One possible explanation for the lack of efficacy in our study is that the dose we used was not high enough to have an effect on the central nervous system dopamine levels in these smokers. The maximum dose we used was 54 mg/day while ADHD is routinely treated with doses twice that. However, in the study of smokers with ADHD the dose of OROS-MPH was titrated to 72 mg/d and there was no increase in smoking abstinence rates compared with the placebo group. It should be noted, however, that restlessness and insomnia were reported more often in those

taking OSOR-MPH, and it is likely those adverse event reports would increase if a higher dose was used. Given higher rates of adverse events reported in the OROS-MPH group, we do not believe using a higher dosage is warranted for a general population of smokers.

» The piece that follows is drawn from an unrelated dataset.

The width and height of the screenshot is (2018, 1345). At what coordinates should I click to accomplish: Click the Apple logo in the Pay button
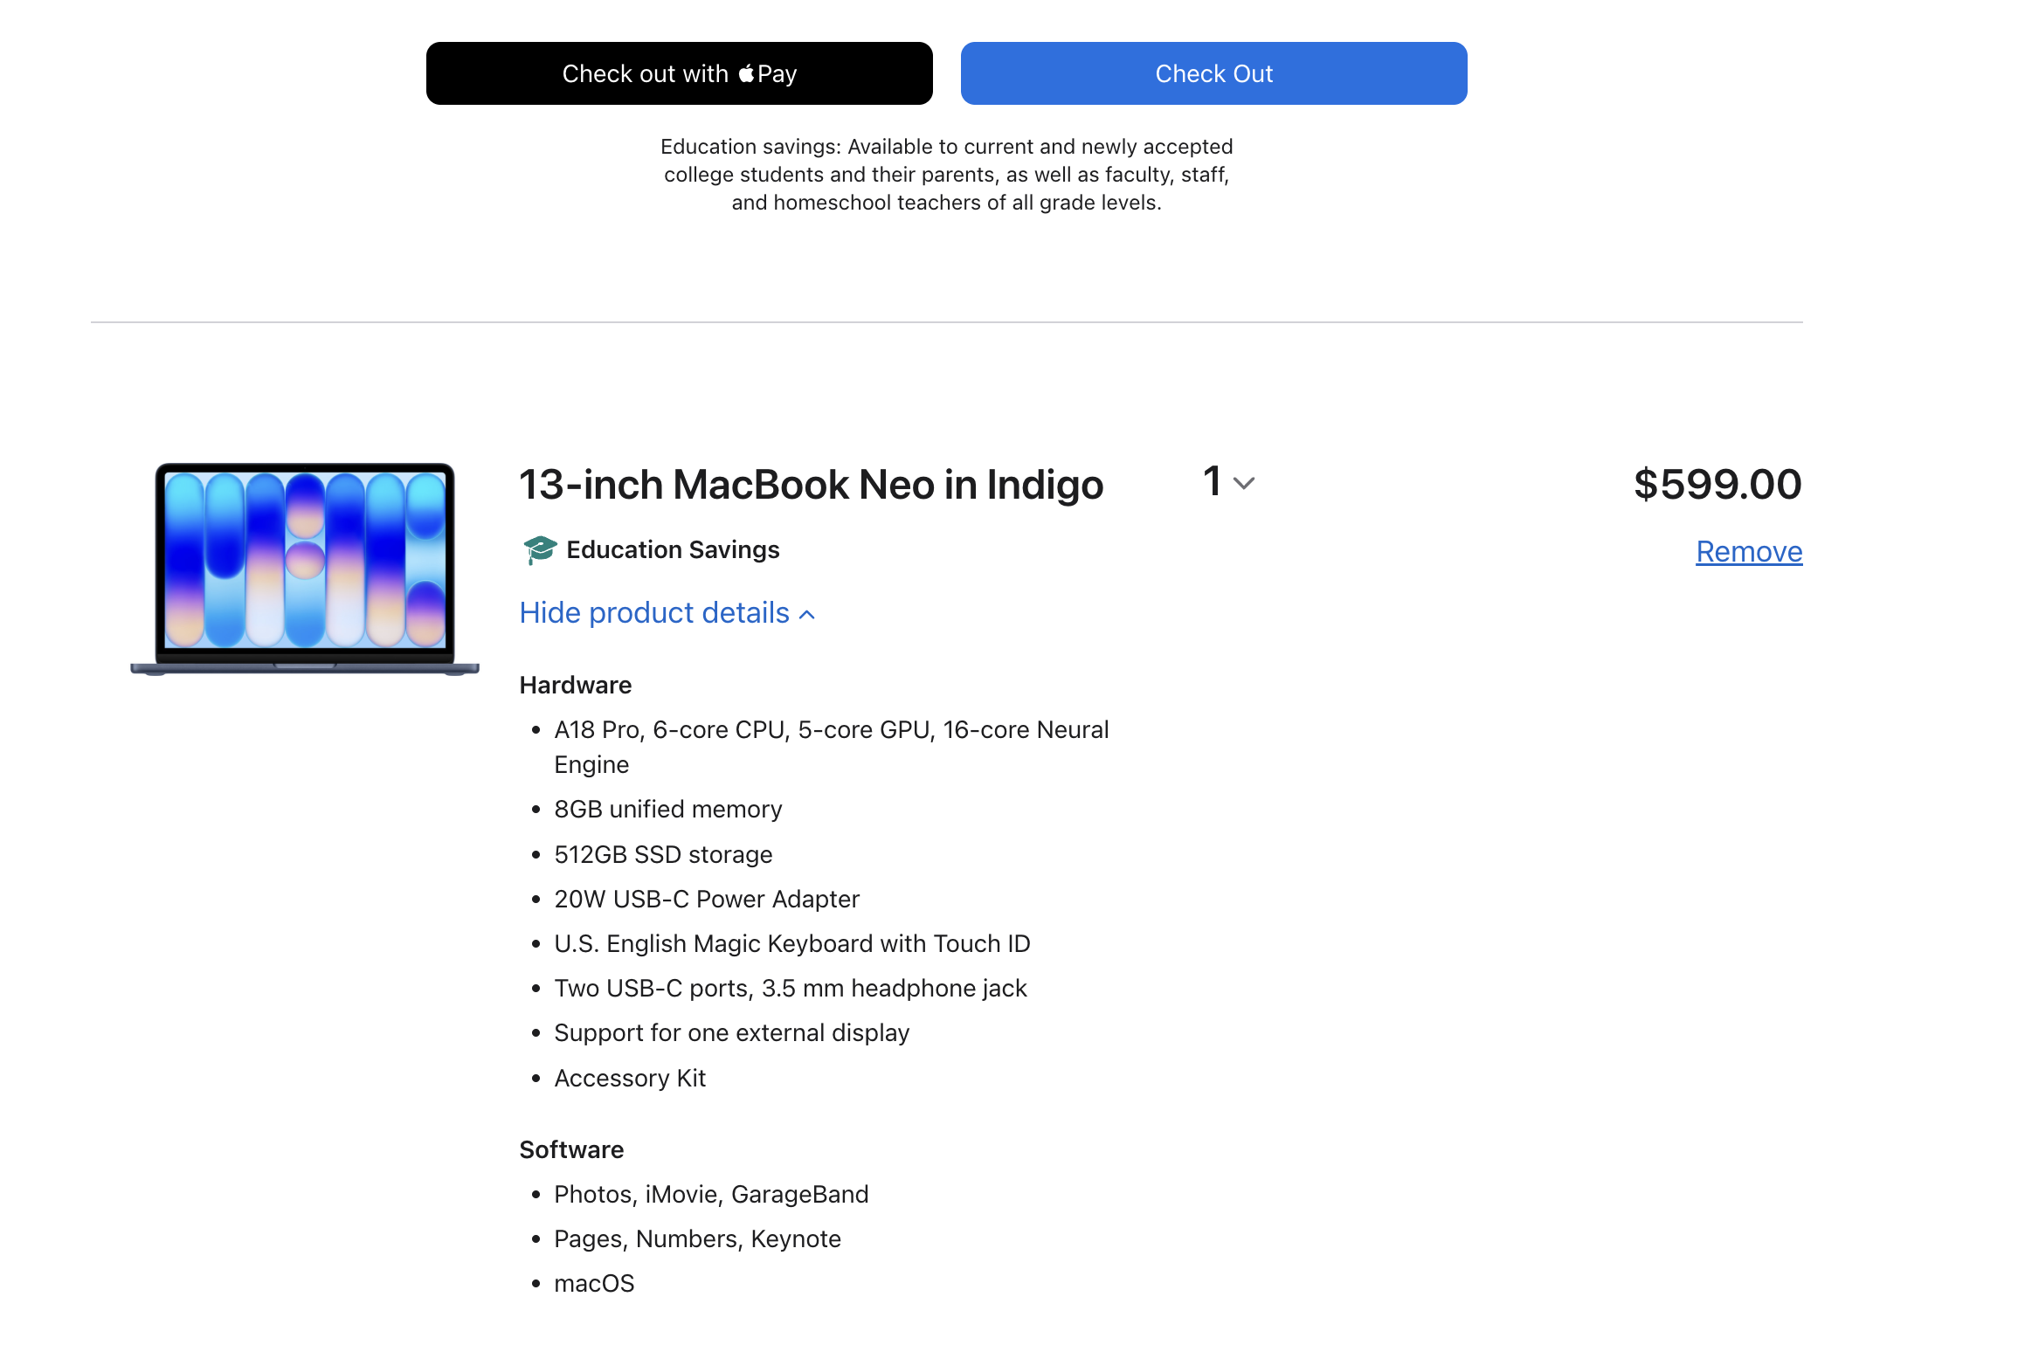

We did experience a substantial number of dropouts in this study which is similar to two recent studies of novel pharmacotherapy for treating tobacco dependence from the same research program [14, 15]. Further, the placebo group had a 10% smoking abstinence rate, which is lower than the average placebo rate we typically observed in earlier years of our program, but may reflect that current smokers are more difficult to treat [8, 16]. Consistent with our low placebo group rate, a recent multicenter study of varenicline in smokers with COPD found smoking abstinence rates in the placebo groups of less than 10% [17].

The strengths of this study include a prospective randomized placebo controlled design. We also used well developed behavioral interventions for smokers that we have employed effectively in many other clinical trials of pharmacotherapy for tobacco dependence. Further, we used a variety of standardized and validated instruments and procedures for participant assessments. Because we enrolled generally healthy smokers with no significant medical or psychiatric comorbid factions, our results would not likely be generalizable across the broad population of smokers. However, trial design and exclusions maximized our ability to see a signal supporting efficacy which was absent in this study. Our results do not support the use of OROS-MPH for the treatment of tobacco dependence.